My Favourite War IlzeBurkovskaJacobsen

Childhood perspective is an effective lens from which to explore difficult, often adult or taboo, themes in animation. Two of the animated films featured in Manipulate this year take on the issues of war and child exploitation, respectively. Both take different approaches and styles, but prove that lived experience can be depicted in animated form and provide new, insightful commentaries on difficult contemporary concerns.

My Favourite War  Using different textures - film, Communist poster art and cute animation all mesh together here- multi-award winning full-length feature My Favourite War is the autobiography of Latvian-Norwegian director Ilze Burkovska Jacobsen, and her experiences of growing up in Soviet-occupied Latvia over two decades, from 1970 through to1990. Iniitially, the children play at being soldiers and are force-fed romantic drama as the country is being ripped apart. But children are resilient people, and Ilze and her family's refusal to kow-tow to the red propaganda machine, as well as her own strength of character, are what sets this vivid, intelligent and colourful animation apart from typical coming-of-age 'misery memoirs'.It's powerful, sometimes humorous, often chilling, and a poignant symbol of resistance and a push for democratic rights.

Annah la Javanaise Meanwhile, this animation from Indonesia, directed by Fatimah Tobing Rony, focuses on the heartbreaking true story of a thirteen year old sold into unpaid slavery to the artist Paul Gaugin in 1893. Scenes of the saucer-eyed child being sold off by her family and crossing to Paris on her own are almost unbearable, reinforcing her coltish vulnerability. The animation is ethereal, richly detailed and takes a delicate approach to a subject which, in the wrong hands, could come across as prurient or ill-judged.Instead,it is sensitive and soulful ,showing how the muse lost her identity in a time when girls on the cusp of womanhood were often deemed expendable to well-known painters and their rich patrons. It's 'plus ca change, plus c'est la meme', in many cases. Above all, though, it's a moving fight for survival in the time of colonialism. In these days of both hypersexulisation at one extreme, and cancel culture on the other, the film strikes an even-handed tone.

(Data section):
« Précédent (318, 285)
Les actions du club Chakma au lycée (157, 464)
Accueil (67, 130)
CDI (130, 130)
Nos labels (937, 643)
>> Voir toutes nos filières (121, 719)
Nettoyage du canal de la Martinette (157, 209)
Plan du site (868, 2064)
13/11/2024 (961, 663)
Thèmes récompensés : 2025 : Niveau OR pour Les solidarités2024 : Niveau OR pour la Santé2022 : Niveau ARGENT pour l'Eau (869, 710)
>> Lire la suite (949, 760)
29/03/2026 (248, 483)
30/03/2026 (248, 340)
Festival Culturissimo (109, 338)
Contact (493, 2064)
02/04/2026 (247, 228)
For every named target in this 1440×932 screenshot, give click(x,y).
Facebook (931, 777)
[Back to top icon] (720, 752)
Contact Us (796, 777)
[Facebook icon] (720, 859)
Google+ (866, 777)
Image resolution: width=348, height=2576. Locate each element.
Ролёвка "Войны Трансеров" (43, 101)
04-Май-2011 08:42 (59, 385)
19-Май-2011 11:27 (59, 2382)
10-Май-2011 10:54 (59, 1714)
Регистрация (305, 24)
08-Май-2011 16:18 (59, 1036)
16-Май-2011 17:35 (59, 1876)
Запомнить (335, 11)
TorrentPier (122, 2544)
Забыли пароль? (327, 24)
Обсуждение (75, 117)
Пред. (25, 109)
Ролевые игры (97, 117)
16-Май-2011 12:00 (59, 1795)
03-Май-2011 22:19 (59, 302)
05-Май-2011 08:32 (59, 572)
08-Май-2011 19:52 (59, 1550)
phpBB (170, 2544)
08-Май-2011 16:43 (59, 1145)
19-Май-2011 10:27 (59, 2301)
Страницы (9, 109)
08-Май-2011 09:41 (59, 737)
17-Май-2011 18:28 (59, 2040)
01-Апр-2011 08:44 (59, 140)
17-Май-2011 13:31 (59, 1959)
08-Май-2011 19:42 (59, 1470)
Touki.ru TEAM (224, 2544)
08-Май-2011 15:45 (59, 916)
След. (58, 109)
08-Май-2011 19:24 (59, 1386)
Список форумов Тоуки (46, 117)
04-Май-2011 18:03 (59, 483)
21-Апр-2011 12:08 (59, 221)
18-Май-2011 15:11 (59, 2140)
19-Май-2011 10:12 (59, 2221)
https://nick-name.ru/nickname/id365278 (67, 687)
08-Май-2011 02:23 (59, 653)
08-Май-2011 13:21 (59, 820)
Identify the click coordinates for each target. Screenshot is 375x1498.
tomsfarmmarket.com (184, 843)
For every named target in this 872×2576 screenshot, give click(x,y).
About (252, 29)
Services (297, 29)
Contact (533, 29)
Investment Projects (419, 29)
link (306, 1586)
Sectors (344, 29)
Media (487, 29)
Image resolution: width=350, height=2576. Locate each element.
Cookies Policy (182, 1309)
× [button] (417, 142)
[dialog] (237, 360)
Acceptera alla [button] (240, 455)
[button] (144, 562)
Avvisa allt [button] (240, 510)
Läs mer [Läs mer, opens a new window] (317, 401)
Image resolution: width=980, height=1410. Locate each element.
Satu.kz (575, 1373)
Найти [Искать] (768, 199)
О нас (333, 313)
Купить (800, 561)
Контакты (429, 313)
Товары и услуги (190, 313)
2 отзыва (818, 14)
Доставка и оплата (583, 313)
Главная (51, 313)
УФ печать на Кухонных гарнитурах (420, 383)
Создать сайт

(Questions to answer):
(1) Name every country or city that the film review mentions.
(2) Summarize the film review in two sentences.
(3) Print the passage of the film review from "Childhood perspective is" to "difficult contemporary concerns.".

(Answers by item):
(1)
Latvia
Indonesia
Paris

(2) The film review discusses two animated films in this year's Manipulate that use a childhood perspective to take on war and child exploitation. My Favourite War is director Ilze Burkovska Jacobsen's autobiography of growing up in Soviet-occupied Latvia from 1970 through 1990, while Annah la Javanaise, directed by Fatimah Tobing Rony, tells the true story of a thirteen-year-old sold into unpaid slavery to the artist Paul Gaugin in 1893.

(3)
Childhood perspective is an effective lens from which to explore difficult, often adult or taboo, themes in animation. Two of the animated films featured in Manipulate this year take on the issues of war and child exploitation, respectively. Both take different approaches and styles, but prove that lived experience can be depicted in animated form and provide new, insightful commentaries on difficult contemporary concerns.